Per il tentato omicidio di via Aldo Moro a Varese chiesti 8 anni di reclusione
Il sospettato accusato di aver agito con una bottiglia, ma l’“arma“ non si trova. Il difensore ha chiesto l’assoluzione. Il pensionato aggredito con furia: calci, pugni e colpi ripresi dalle telecamere

Alle 6.26 del 30 dicembre 2023, e per i cinque minuti successivi, un uomo di 43 anni, origini tunisine, è sospettato di aver massacrato di botte un residente a Varese oggi 67enne.
Un mese di ospedale. Calci, pugni, percosse. Forse bottigliate, anche se quest’ultimo «frame» di una storia intricata e apparentemente inspiegabile, non si trova: nulla dalle fattezze di quell’arma impropria e talmente diffusa dal poter essere reperita in loco è presente fra quanto sequestrato dalle Volanti nell’immediatezza dei fatti.
Immediato, quella mattina, fu il lavoro degli uomini dell’ufficio generale prevenzione e soccorso della Questura ma anche di quelli della Mobile: attivazioni immediate che portarono all’arresto in quasi flagranza e alla ricostruzione dei fatti con filmati finiti nel fascicolo del dibattimento del pubblico ministero.

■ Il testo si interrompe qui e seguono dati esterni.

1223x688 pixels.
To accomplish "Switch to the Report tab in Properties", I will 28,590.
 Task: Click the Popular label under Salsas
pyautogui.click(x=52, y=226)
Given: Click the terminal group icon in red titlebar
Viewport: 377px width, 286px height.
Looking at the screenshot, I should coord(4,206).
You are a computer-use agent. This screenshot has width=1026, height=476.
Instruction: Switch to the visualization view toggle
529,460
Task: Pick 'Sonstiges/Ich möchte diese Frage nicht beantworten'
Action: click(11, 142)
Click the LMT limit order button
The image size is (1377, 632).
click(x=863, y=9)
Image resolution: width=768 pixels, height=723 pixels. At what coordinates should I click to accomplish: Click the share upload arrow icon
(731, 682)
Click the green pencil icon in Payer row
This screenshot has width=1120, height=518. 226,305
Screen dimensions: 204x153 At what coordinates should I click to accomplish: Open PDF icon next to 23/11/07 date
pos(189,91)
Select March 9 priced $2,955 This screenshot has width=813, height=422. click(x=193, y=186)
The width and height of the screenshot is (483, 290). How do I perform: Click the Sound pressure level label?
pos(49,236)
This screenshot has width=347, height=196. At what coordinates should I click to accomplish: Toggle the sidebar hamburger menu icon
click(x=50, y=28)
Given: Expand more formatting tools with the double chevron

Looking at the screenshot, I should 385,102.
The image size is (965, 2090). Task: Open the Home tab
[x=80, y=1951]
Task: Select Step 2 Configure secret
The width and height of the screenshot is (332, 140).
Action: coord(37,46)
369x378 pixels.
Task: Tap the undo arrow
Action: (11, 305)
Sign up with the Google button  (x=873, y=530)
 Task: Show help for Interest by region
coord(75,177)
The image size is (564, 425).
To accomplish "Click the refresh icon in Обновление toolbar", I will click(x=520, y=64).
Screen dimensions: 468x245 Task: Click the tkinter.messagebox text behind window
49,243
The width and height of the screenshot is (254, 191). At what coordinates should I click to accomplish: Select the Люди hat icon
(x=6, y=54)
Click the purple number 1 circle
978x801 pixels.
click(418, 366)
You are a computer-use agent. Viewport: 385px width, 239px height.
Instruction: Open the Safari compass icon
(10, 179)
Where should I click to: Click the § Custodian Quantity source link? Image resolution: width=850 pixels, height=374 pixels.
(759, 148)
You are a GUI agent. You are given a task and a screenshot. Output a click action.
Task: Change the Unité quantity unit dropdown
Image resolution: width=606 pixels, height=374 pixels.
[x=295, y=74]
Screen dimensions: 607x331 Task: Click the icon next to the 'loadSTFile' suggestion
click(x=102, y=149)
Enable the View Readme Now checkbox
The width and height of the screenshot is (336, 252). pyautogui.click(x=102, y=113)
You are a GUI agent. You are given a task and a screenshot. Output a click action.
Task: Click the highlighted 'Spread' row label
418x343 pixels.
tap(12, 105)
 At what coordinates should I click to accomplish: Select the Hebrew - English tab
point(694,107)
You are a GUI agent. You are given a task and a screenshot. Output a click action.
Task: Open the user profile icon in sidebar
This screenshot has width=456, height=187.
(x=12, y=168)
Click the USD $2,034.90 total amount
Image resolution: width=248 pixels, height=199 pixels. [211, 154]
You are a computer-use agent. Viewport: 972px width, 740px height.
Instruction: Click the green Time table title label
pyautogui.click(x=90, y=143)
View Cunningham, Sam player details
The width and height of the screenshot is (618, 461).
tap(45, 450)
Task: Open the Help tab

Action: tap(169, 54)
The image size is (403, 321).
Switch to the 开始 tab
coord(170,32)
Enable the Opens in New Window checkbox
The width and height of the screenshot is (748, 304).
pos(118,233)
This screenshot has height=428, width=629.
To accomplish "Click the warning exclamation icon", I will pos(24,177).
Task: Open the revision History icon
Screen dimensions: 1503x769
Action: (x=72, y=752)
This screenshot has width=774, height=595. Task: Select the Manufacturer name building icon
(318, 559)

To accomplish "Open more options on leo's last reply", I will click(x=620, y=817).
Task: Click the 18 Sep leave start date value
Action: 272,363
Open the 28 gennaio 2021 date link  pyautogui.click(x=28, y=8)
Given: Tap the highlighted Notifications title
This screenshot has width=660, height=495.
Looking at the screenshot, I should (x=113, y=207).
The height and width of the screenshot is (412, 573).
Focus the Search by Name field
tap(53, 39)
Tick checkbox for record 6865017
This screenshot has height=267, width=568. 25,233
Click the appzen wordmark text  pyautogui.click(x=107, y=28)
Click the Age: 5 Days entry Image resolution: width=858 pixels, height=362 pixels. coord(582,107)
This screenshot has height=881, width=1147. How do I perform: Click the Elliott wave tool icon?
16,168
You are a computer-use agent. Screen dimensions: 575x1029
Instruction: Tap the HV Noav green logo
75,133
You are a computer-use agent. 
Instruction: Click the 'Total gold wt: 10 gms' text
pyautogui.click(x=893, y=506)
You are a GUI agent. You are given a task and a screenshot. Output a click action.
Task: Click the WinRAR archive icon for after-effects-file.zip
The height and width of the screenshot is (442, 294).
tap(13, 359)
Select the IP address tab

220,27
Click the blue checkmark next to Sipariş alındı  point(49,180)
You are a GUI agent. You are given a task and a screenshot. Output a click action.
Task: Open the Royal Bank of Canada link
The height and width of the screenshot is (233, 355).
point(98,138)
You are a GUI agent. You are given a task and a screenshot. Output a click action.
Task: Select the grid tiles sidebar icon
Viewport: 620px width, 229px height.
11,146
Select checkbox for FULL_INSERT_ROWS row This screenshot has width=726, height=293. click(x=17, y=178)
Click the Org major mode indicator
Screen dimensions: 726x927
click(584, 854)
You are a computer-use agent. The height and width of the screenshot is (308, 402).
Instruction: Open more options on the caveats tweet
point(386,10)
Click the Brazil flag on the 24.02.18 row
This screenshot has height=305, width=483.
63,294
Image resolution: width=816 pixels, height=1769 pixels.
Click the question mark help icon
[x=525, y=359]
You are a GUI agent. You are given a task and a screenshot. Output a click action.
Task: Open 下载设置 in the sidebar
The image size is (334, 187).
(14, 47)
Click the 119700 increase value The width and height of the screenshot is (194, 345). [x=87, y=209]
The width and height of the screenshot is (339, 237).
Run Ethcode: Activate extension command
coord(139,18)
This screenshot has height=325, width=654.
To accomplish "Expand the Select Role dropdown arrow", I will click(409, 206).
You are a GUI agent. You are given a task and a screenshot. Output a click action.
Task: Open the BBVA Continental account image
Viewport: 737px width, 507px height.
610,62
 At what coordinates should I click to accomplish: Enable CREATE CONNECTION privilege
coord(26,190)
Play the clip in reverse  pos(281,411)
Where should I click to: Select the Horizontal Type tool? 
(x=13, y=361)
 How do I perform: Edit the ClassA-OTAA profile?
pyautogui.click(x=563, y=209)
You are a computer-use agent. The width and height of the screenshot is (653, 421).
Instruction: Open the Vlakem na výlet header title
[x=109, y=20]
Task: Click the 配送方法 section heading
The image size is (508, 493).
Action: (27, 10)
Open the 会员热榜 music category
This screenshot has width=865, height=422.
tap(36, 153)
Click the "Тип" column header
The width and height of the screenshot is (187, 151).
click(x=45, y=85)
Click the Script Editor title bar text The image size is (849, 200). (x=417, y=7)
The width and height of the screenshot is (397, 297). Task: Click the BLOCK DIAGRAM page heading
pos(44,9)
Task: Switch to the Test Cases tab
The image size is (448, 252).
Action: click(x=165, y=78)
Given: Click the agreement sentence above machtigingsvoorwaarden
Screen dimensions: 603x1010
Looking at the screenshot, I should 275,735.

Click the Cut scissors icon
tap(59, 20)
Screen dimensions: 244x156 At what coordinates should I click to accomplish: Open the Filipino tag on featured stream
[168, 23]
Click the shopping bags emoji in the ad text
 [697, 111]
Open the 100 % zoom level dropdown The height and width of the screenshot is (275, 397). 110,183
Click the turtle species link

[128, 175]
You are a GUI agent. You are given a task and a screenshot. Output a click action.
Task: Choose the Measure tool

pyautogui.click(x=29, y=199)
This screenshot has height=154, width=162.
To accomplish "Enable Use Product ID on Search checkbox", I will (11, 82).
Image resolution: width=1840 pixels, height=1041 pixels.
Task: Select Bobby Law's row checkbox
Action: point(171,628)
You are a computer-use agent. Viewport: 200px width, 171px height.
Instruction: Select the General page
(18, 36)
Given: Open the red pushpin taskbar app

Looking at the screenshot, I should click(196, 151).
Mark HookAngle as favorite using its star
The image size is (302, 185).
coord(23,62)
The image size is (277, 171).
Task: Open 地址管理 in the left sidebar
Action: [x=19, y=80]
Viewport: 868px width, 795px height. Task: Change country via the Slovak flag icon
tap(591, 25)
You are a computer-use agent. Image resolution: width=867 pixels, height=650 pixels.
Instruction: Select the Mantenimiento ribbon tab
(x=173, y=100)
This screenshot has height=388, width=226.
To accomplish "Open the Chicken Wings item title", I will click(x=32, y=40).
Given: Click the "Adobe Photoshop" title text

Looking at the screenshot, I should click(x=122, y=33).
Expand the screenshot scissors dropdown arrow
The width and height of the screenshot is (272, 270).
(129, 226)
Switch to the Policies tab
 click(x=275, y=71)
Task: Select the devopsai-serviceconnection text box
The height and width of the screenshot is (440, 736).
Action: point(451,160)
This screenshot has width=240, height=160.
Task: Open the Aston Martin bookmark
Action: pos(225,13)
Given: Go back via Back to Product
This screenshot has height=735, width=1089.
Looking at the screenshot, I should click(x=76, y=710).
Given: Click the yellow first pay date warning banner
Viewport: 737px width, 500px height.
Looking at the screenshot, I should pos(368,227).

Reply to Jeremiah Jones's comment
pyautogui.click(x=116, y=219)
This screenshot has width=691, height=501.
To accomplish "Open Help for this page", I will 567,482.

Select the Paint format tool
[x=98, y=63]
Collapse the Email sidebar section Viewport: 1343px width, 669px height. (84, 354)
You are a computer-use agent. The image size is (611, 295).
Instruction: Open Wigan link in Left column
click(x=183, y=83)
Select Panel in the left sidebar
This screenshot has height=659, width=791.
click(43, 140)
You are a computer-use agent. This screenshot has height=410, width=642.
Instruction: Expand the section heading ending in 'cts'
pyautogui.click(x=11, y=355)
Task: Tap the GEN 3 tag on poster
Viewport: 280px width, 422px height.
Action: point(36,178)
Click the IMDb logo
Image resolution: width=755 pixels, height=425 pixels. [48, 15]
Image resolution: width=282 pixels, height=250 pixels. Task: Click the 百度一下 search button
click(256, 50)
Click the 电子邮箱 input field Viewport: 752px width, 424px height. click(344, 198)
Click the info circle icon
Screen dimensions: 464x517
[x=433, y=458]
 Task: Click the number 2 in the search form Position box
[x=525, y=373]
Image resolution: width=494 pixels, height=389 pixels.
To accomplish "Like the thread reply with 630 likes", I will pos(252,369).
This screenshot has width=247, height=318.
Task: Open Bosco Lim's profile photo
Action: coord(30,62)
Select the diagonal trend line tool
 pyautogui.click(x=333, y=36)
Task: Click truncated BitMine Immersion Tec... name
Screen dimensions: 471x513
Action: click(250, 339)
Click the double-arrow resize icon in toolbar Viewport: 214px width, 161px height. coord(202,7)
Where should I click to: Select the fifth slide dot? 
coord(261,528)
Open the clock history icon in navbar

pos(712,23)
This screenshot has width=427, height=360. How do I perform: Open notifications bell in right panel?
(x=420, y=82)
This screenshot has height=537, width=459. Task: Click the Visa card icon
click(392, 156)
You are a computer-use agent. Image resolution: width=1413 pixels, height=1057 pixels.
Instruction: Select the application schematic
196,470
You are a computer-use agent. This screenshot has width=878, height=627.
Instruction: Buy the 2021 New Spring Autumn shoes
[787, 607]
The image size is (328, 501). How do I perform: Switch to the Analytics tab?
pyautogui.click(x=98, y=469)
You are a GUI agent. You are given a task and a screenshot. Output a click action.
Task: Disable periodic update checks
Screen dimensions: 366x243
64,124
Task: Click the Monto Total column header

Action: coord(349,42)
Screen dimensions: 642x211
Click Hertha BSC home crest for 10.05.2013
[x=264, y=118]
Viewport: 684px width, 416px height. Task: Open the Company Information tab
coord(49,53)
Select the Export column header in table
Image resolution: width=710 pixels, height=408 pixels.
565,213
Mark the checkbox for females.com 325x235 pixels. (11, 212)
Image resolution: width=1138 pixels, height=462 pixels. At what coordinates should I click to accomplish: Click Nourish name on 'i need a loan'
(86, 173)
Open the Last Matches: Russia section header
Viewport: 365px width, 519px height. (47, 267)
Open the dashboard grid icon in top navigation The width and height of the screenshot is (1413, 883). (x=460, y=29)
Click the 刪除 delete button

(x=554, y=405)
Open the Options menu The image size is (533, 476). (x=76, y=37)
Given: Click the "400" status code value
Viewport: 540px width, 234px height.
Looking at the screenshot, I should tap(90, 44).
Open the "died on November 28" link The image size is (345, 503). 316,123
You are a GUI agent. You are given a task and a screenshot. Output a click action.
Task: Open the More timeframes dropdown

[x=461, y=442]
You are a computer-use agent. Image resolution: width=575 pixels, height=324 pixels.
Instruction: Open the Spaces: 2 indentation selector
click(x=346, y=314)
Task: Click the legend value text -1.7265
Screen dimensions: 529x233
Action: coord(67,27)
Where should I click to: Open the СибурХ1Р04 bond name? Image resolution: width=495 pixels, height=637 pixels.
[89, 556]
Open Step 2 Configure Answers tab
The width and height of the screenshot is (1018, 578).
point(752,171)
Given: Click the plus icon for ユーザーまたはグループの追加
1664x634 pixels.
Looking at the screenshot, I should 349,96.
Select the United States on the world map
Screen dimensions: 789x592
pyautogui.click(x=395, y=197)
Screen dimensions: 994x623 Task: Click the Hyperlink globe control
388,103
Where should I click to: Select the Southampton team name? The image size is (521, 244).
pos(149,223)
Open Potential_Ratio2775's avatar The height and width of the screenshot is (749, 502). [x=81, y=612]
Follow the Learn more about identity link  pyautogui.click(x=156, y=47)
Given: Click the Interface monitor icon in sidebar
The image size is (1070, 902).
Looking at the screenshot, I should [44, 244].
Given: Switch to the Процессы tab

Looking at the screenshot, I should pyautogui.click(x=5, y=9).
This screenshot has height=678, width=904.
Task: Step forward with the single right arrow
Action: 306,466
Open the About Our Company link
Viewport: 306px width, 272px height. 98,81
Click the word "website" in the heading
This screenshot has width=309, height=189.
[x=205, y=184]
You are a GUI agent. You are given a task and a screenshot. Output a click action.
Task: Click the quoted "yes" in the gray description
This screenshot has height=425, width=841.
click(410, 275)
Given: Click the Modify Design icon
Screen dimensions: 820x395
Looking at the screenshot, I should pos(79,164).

Tuttavia gli elementi legati al movente risultano ad ora ignoti: non fu rapina; non fu probabilmente vendetta: la parte offesa per motivi di salute soleva passeggiare lungamente e per chilometri dalla residenza al centro di Varese, doveva “muoversi“ per stare bene e si è invece trovato al posto sbagliato nel momento sbagliato, forse alla mercé di uno squilibrato. Che non ha tuttavia riconosciuto in aula.
Una ricostruzione che fa della vicenda fatto opinabile, sul piano delle responsabilità, almeno per il difensore Giovanni Caliendo che ha chiesto l’assoluzione del suo assistito. Posizione del tutto confliggente con la richiesta del pubblico ministero che propone alla Corte una condanna ad otto anni di carcere.
Fra gli elementi emersi nel corso del dibattimento – oltre alla testimonianza di un operatore del servizio ecologico comunale che ha notato prima dei fatti l’imputato aggirarsi per il centro città dove manda in frantumi una bottiglia di birra da “33“ – c’è un elemento che il Collegio di Varese dovrà apprezzare ovvero la presenza del DNA della vittima (che si è fatta oltre un mese di ospedale), sulle aringhe delle scarpe del suo aggressore. Come dire il contatto c’è stato, le immagini ci sono. Restano, sempre che siano utili a pesare il comportamento sul piano penale, i perché della vicenda.
Prossima udienza, per repliche e sentenza, il 25 febbraio.